I am a teacher. Always have been, always will be.  They are my people and I “get” them.

So when I transitioned to a technology integration job I had the inside track on teachers, right?  I knew the animal well.  I had experienced the superlative moment of delivering the perfect lesson, I understood the day you sat at your desk all period out of exhaustion, I understood that there were really very few things a teacher could control – but they sure could control the heck out of them!  Here’s what I didn’t know about, everyone else who contributes to a working school district.  I still marvel at how differently they operate – within an educational institution.

Teachers on average are okay with the disequilibrium that learning brings.  And it appears teachers and students are the only real experts at leaning in school districts.  Not that everyone is an expert, but that they are not good learners or good with appearing to be learning.

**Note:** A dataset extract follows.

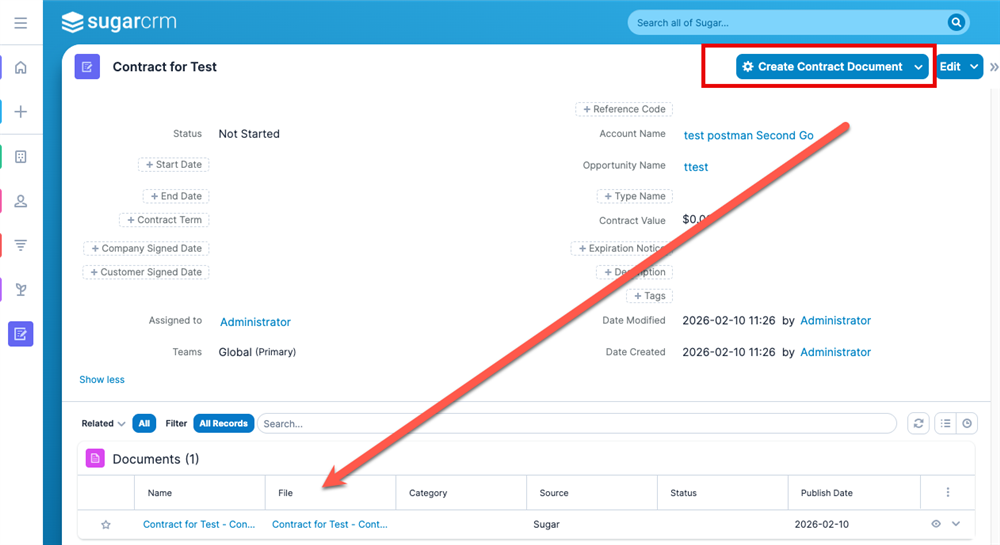
Task: Toggle the All related filter pill
Action: pyautogui.click(x=144, y=424)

Moving to digital delivery of lessons the process was tedious and tough, but teachers were typically transparent and willing to learn from mistakes, their own or others and move forward to a better product.  Students pitched in with constructive feedback to teachers, students often helped teachers make the philosophical connections to presenting content in various ways.

Teachers are the real model of how to go through a painful process of change in a positive manner.

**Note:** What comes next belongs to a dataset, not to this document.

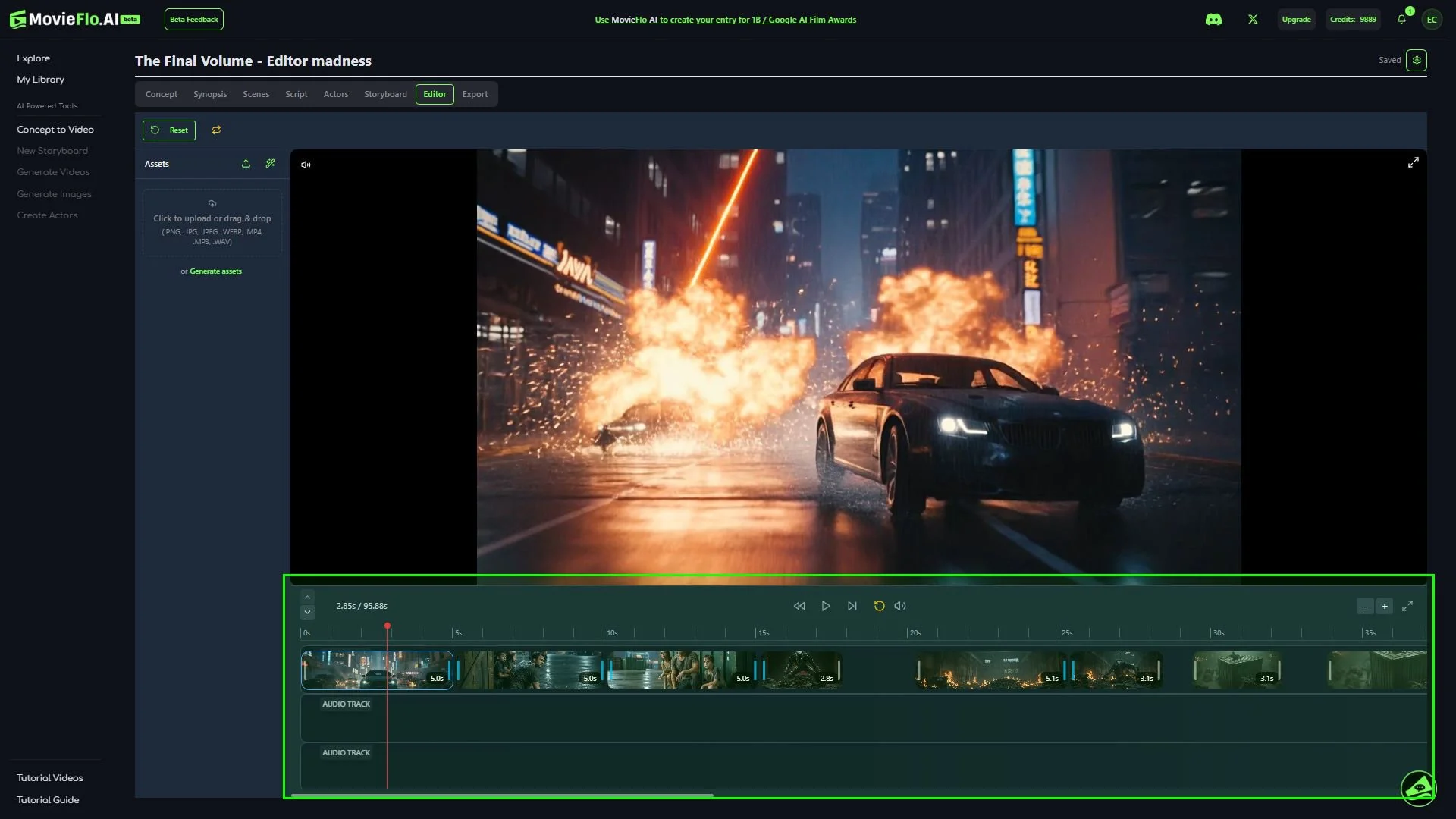Screen dimensions: 1456x819
Task: Switch to the Storyboard tab
Action: point(385,94)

Yet, somehow, our support teams did not make corollary shift of support.  And because they did not move it made them seem to be moving backward, or away from the direction we’re asking our teachers and students to move.  Student data systems remain rigid and inflexible, even in the face of logical requests which might alleviate a teacher’s workload.  Faced with a new ticketing system which offered transparency to the end user level, the technical group criticized the Help Desk procedure seemingly worried about the appearance of their work.  And leadership seemed unable or unwilling to provide a nudge to help alleviate the disconnect.

Here is what I don’t understand: non-teachers.

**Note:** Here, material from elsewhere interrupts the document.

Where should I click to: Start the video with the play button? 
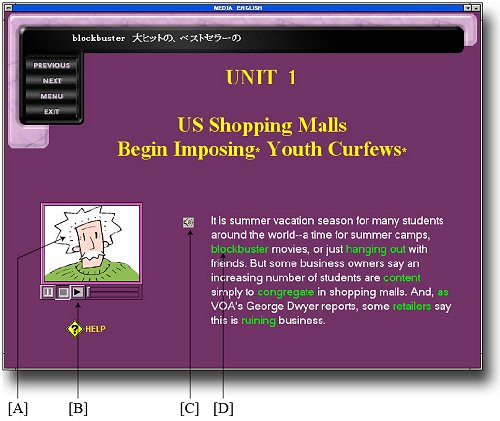(x=78, y=292)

Instead of working as a team on challenges non-teachers sometimes hide their problems, like we can’t detect the evidence of those issues all over the classrooms.  Non-teachers are not okay with not knowing, having made a mistake, learning in front of others, being wrong.  And I have a problem with that.

I guess my problem is resenting that such people make their way into an educational position.  It is like we are a business entity having an educational experience versus an educational organization experiencing a business model.